Would you please copy the entries exactly, leaving every picture aside?
Segment Start: Provided material
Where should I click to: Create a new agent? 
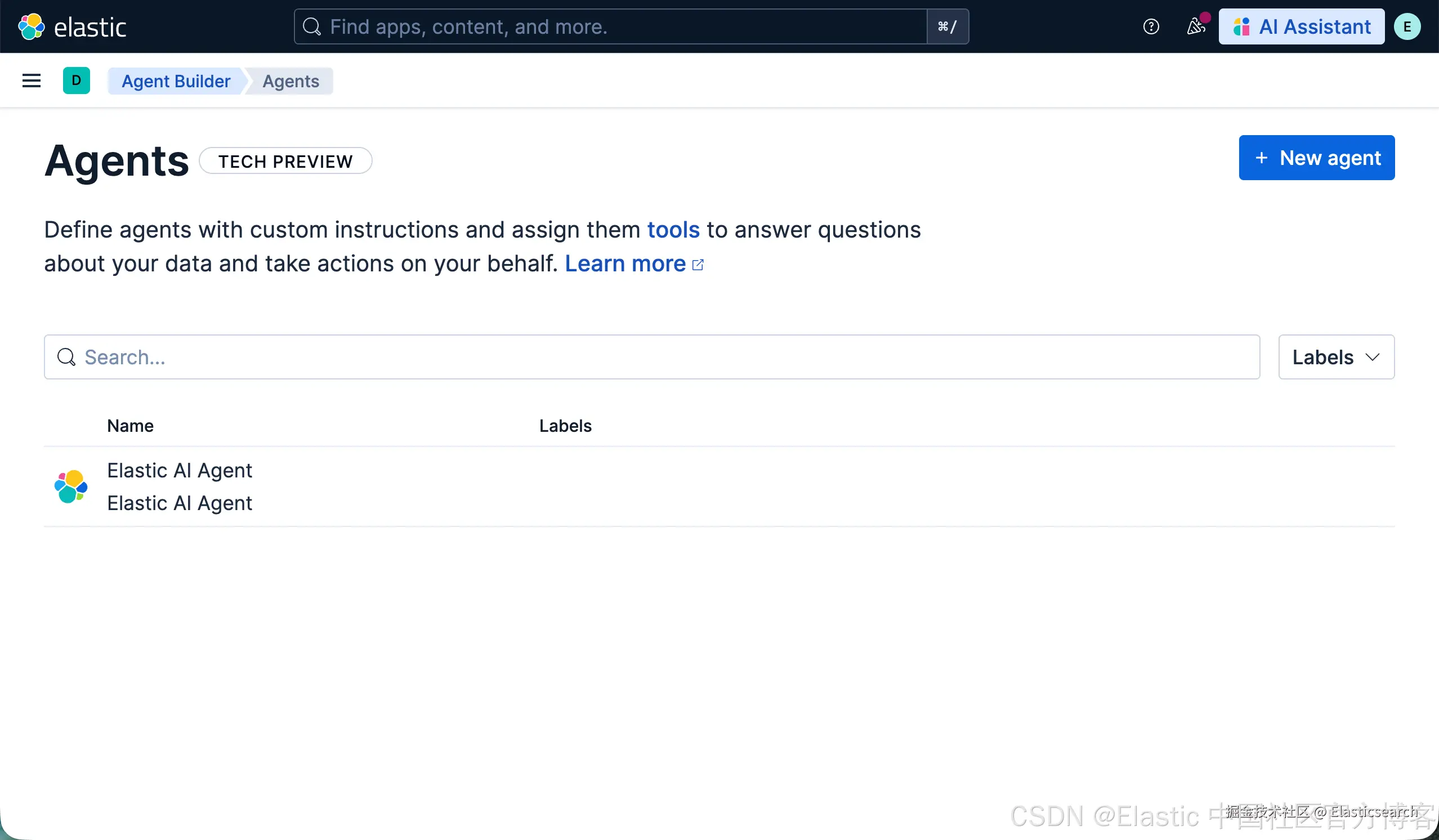click(x=1316, y=158)

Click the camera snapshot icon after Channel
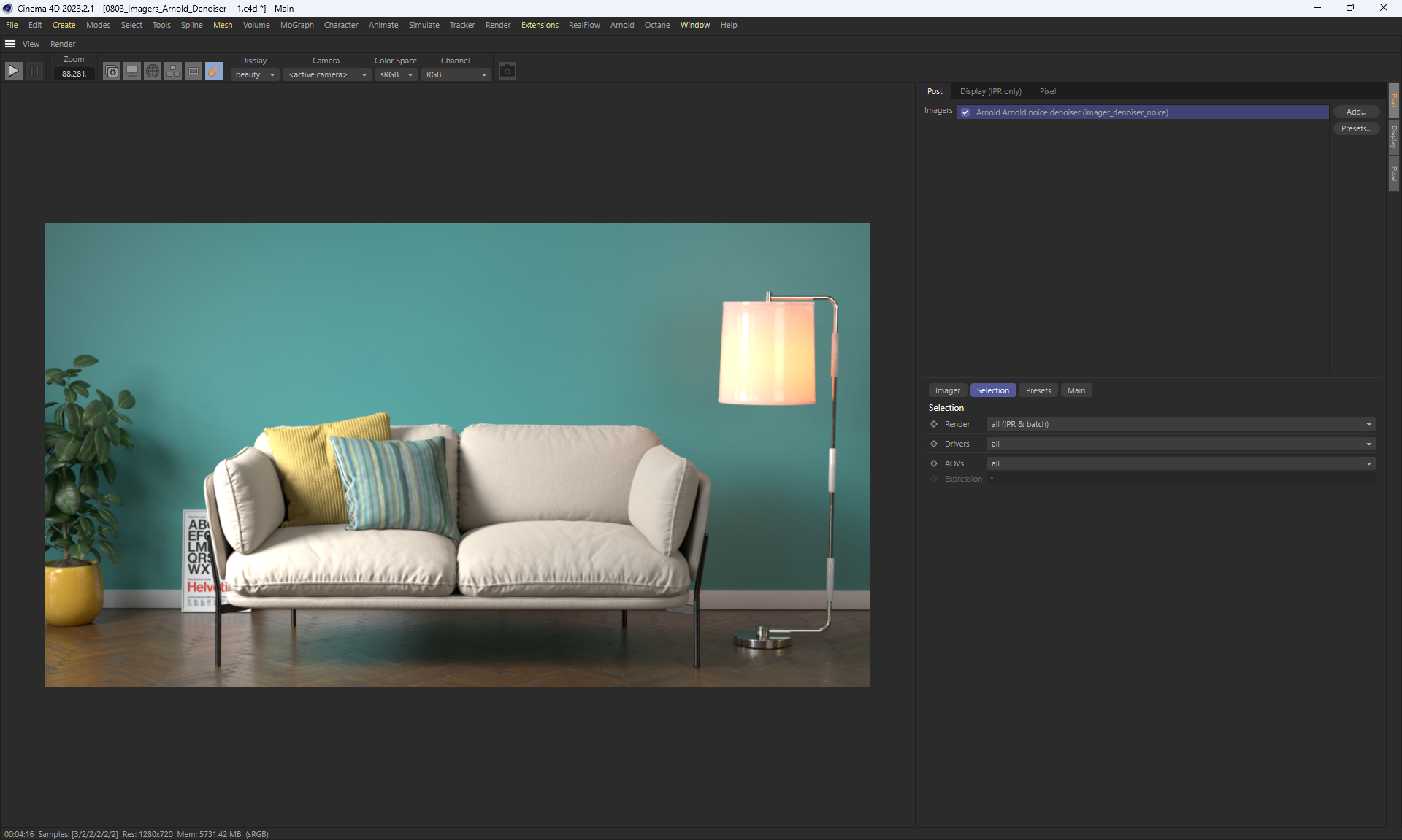point(507,71)
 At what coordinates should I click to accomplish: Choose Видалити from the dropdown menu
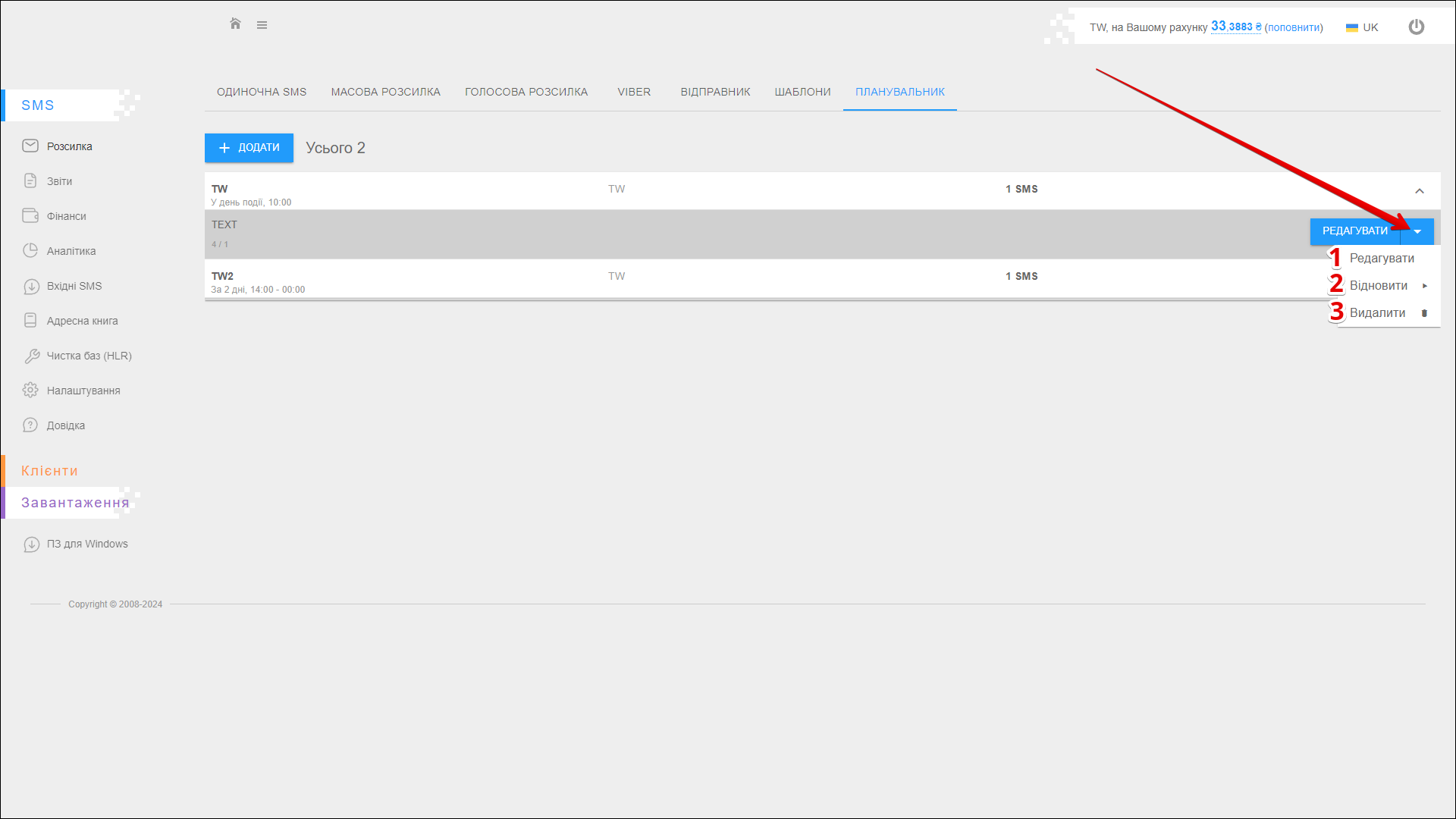click(x=1379, y=313)
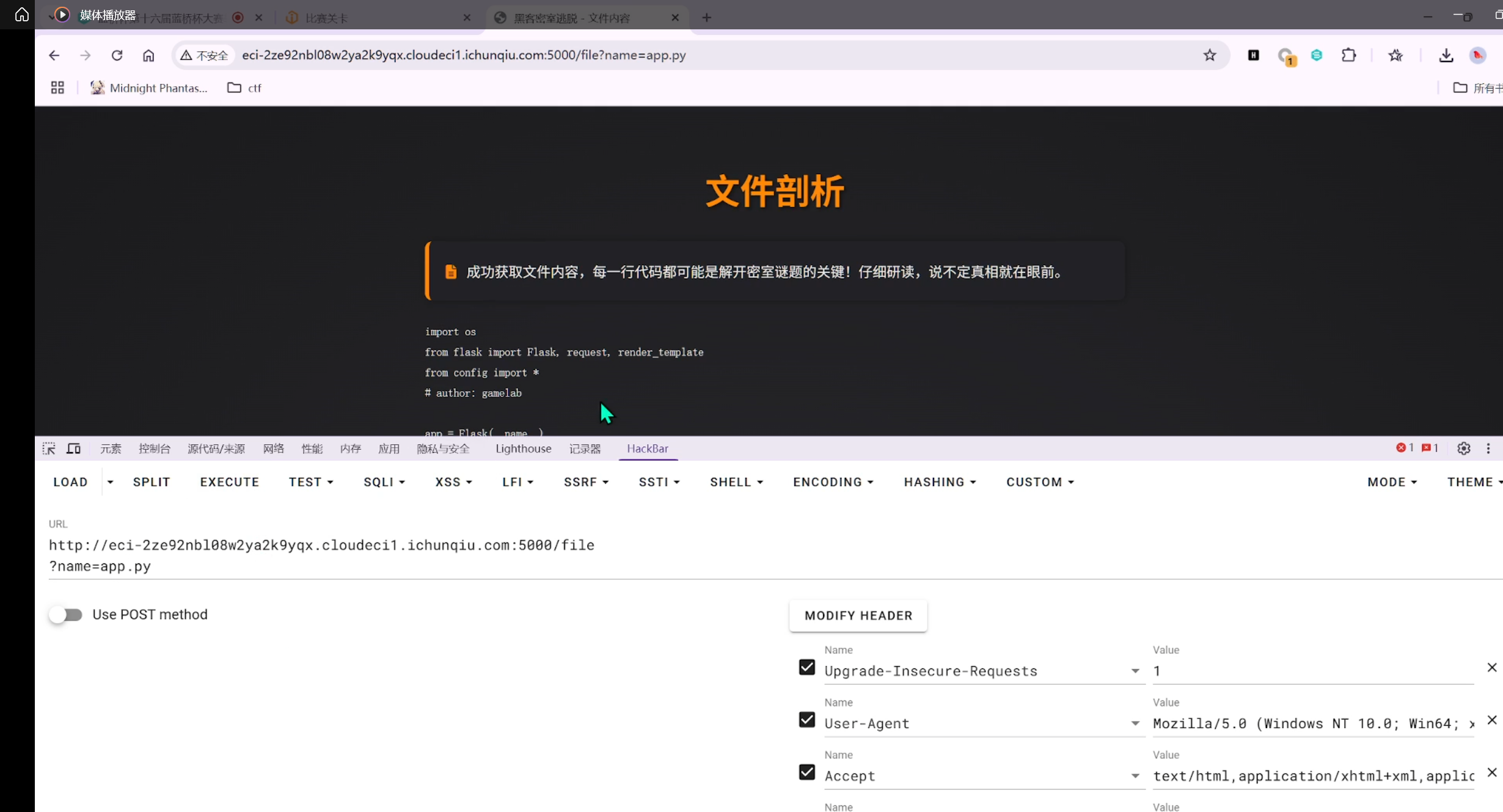Open the browser extensions puzzle icon

pos(1348,55)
Segment End: Provided material
:: Solution for this task ::
Where should I click to: Create a new agent? 
click(x=1316, y=158)

Click the camera snapshot icon after Channel
point(507,71)
 At what coordinates should I click to accomplish: Choose Видалити from the dropdown menu
click(x=1379, y=313)
Open the browser extensions puzzle icon

pos(1348,55)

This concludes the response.